What the task requires: Give the entries again exactly, without pictures.

Dataset entries:

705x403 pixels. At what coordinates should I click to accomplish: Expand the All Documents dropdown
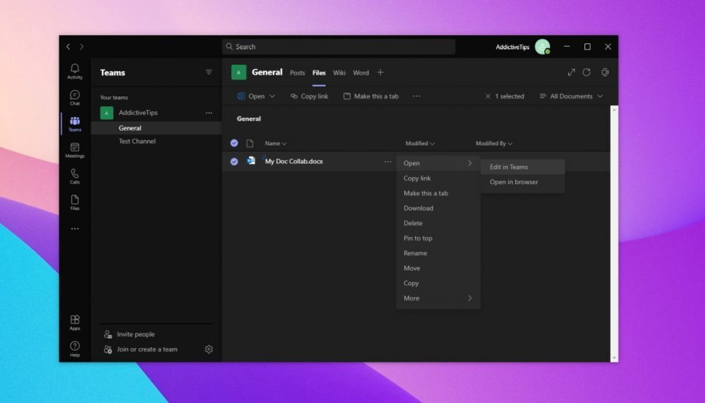pos(571,96)
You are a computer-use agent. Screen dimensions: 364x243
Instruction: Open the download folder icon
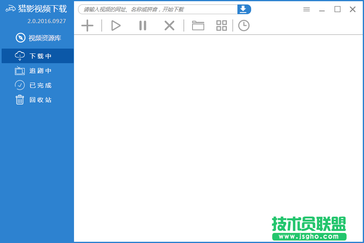click(x=198, y=26)
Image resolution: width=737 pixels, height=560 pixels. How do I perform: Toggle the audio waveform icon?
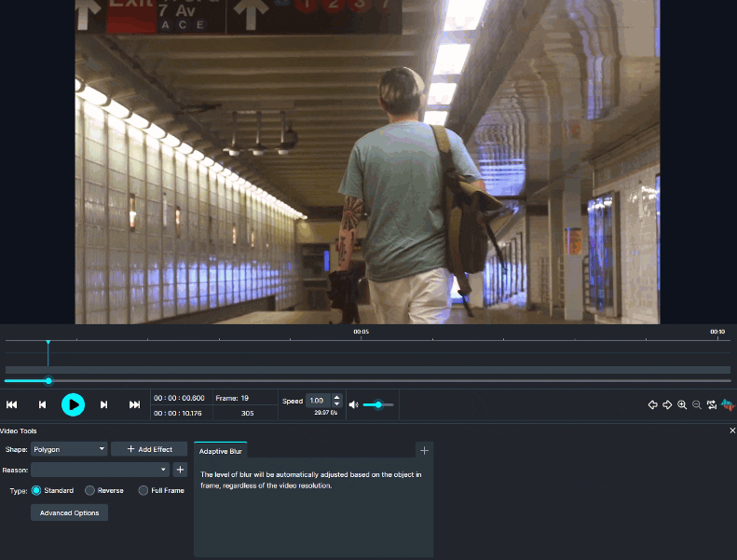point(728,404)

Exercise result:
705x403 pixels. At what coordinates should I click to accomplish: Expand the All Documents dropdown
pos(571,96)
You are a computer-use agent. Screen dimensions: 364x243
Instruction: Open the download folder icon
click(x=198, y=26)
Image resolution: width=737 pixels, height=560 pixels. How do I perform: Toggle the audio waveform icon?
point(728,404)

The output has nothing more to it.